The most important thing I want to stress in this entry though is that things have changed at the Creston Craft Fair.  Boy have they changed.  As I wandered around checking out the other booths, I was extremely impressed with the calibre of the products being offered.  Gone were the ticky-tacky, lace and ribbon-ridden froofy-thingies.  No more rose-embellished toilet-paper holders.  No more crocheted necklaces and knitted-skunk bathroom-spray covers.  Not at THIS craft fair.

Instead, there were lovely photography displays, warm felted slippers, wreaths made of fresh pine and balsam.  Chocolates to make your mouth water and your fillings ache.  Hand-blown glass and lots of sumptuous soaps, lotions, and salts….not just mine.  Gorgeous original artwork.
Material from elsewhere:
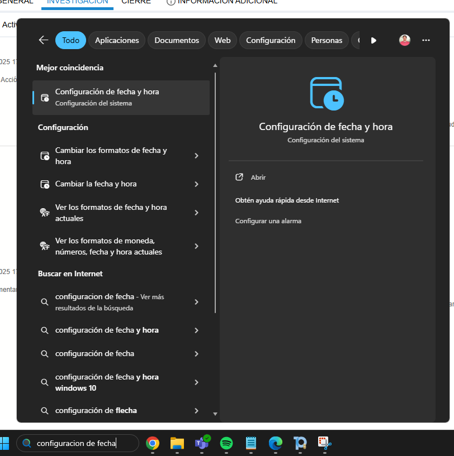Open the three-dot more options menu

coord(426,40)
And the pottery.  Oh wow.  The pottery.  Raku pieces to die for.  Innovative glaze applications, intricate pressed-patterns, glass frit on porcelain.  Literally To. Die. For.  And yes….I came home with some.  I had to.  It was talking to me.  It would have been wrong to leave it there.

Come back tomorrow and I’ll show it to you.  You’ll be glad you did.  In the meantime, here’s another shot of my table.  Thanks for visiting.  See you tomorrow….remember….tomorrow is Pottery Day!!

It’s a Dirty Job…

I love being creative.  I love taking a bunch of different things and producing something new and wonderful.  Something that would not exist if not for my intervention.  Whether it be yummy soap or a fabulous new piece of jewelry, their very existence makes me happy.  I’m happy to say “I did that.”  Strangely enough, though, when it comes to SELLING what I’ve made I turn into a bit of a turtle.  I’ve been told I tend to under-value what I make.  When someone says “How much?” I mumble some price that I’m usually thinking I have no business asking and that the person asking is thinking “Is that all?”  I say this only because I’ve been told this.  Repeatedly.

I don’t know why it is, but it’s quite common for some artists to under-price their work.  I think part of it is because many artists don’t make a living off their art and are just thrilled to sell something.  I think the other part is more insidious.  I think it’s a self-esteem issue.  It’s almost as if some artists think, if even on only a subconscious level, that if they ask a higher price then they’re somehow guilty of hubris.  They may fear that someone will actually gasp in horror and exclaim “You must be joking…it’s not THAT good”.   I’ve finally acknowledged that maybe that’s a problem I need to deal with.

Along with pricing issues, there come the marketing issues.  I’m not good at marketing.  It feels somehow a little dirty to me to be promoting myself.  Because that’s what it’s ultimately about…. while I may be selling a product, on some levels I’m really selling myself…or at least my abilities, particularly with the jewelry.  But I’m going to do it.  I’m going to keep plugging away at coming up with a cohesive marketing strategy.  Step 1…..this weekend’s craft fair.

I’ve made flyers to let people know where to buy my products.  I’m not expecting to sell a lot of jewelry because craft fair buyers, here at least, tend to not purchase more expensive items, but I want the jewelry to be seen.

Brandy printed me up some business cards on that scrumptious copper card-stock, I bought decorations for the table, so I guess I’m ready to roll.  I’ll take pics and post them next week.

So we’ll see if I’m getting it right.  With the packaging, the marketing, the pricing, the product.  With everything.  It’ll be interesting, to say the least.  As for the pricing, the other phenomenon I’ve noticed is people that drastically over-price their products.  But that’s a topic for another blog post.  I’m sure I’ll address it at some point.  Stir the pot a little.  Make a different kind of mess.  *evil grin*.